Camut

A clouded load-testing platform.

Summary

Basic Concepts
Requirements
Bootstrapping
Manage AMI Images
Running the server
Writing a test campaign
Workflow
Troubleshooting

Basic Concepts

Test Campaign

It is the description of the campaign being conducted. Each campaign has a unique id, some options, and a test function. Currently the test campaign description is serialized to a campaign file.

Camut Server

It is a daemon program running in a server bound to a public ip/host. It’s able to control camut drones in order to conduct a test campaign.

Camut Drone

It’s a daemon program that starts up with a given configuration and listens for commands from the Camut Server. The configuration itself is generated per campaign and contains the test function.
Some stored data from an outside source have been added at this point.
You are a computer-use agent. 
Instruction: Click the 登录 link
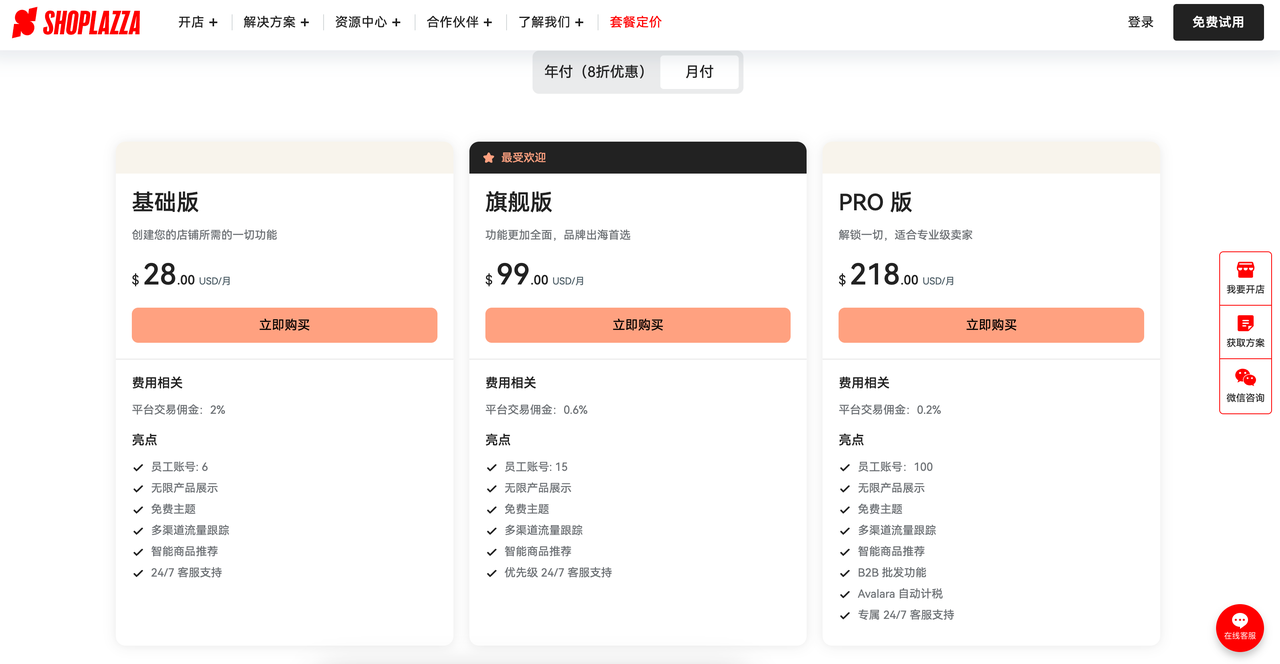coord(1140,22)
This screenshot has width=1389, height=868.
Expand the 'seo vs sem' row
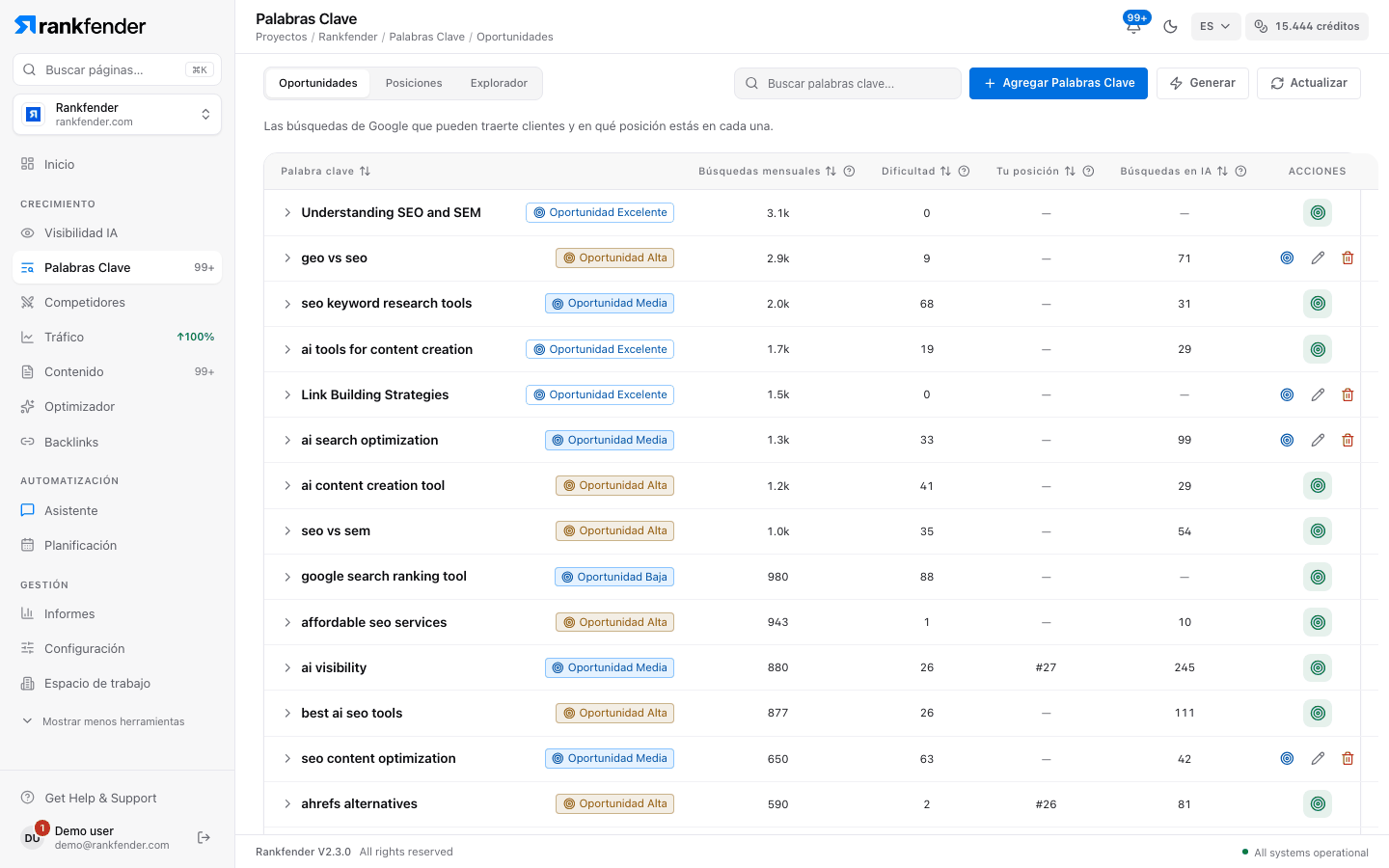tap(287, 531)
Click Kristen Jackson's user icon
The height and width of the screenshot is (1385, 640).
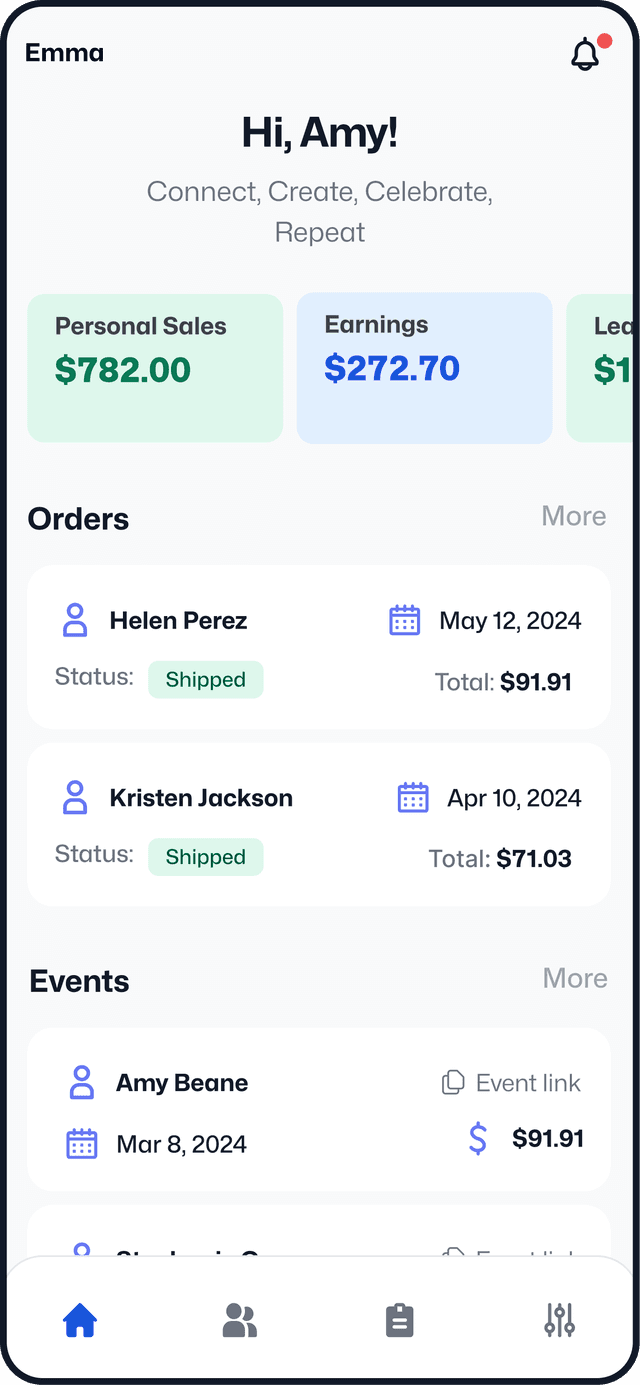pos(75,798)
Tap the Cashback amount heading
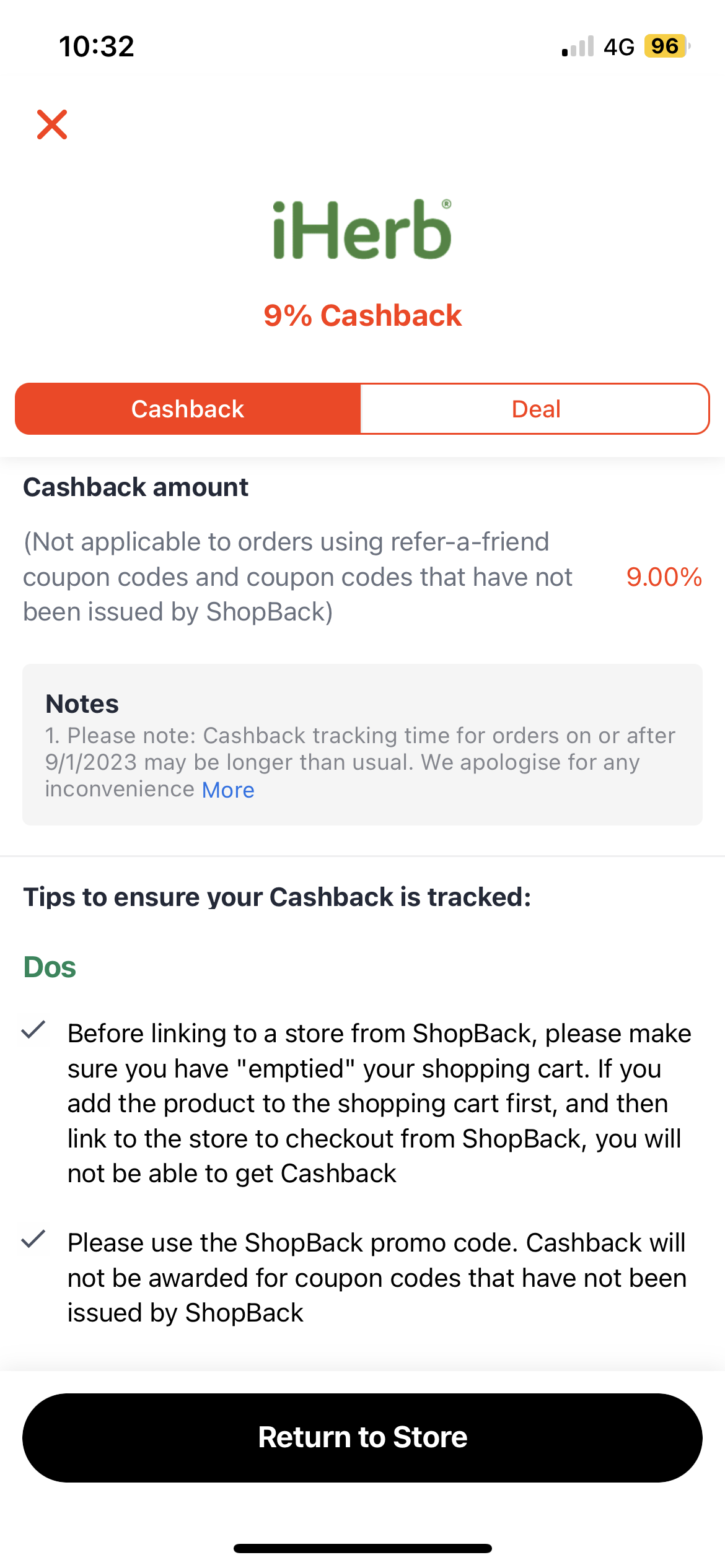Viewport: 725px width, 1568px height. [136, 487]
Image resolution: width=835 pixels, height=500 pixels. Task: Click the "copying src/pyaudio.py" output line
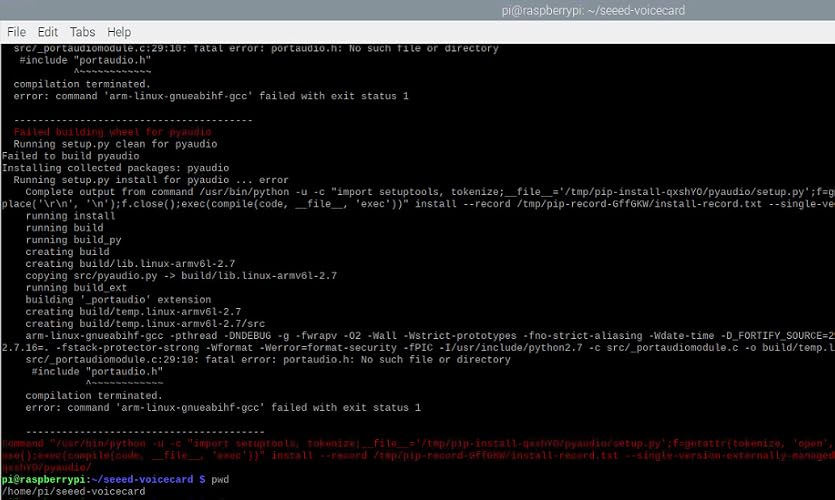pos(181,276)
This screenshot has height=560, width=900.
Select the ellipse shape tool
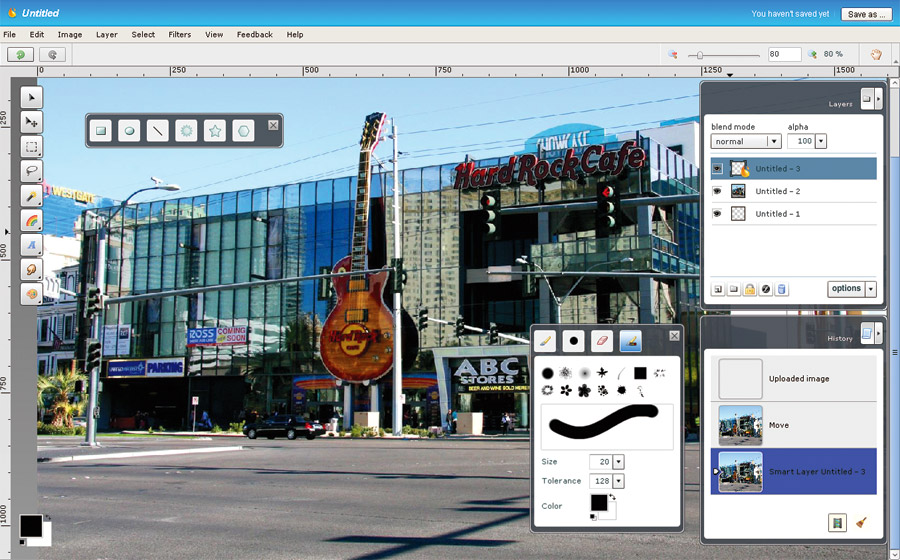coord(129,130)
It can also be started from command line with arguments to locally test-run a given campaign file.

Camut Deployer

It’s a deamon program that is controlled by camut server and is capable of creating, configuring, and destroying instances over the cloud. There can be many implementation one for each clouded solution being targeted. Currently there is one dummy implementation that is used for testing purposes and one EC2 implemetation used to deploy drones on Amazon EC2 clouded VPS solution or compatible.

Server configuration

It refers to a configuration that holds startup options for both camut server and camut deployers. It’s serialized to a file named camut-conf.js living in the root folder of the camut project.

Requirements

Virtualenv
Build essentials (gcc, autotools, ..)

Bootstrapping Camut from source

Clone camut sources

Camut sources can be checked-out using GIT as follows

git clone [repository url]
git submodule init
git submodule update

Generate environment

The project folder “camut”, cloned from repository, ensembles a complete environment generated using Python buildout and its recipes to make it easily replicable on different machines and keep dependencies tight.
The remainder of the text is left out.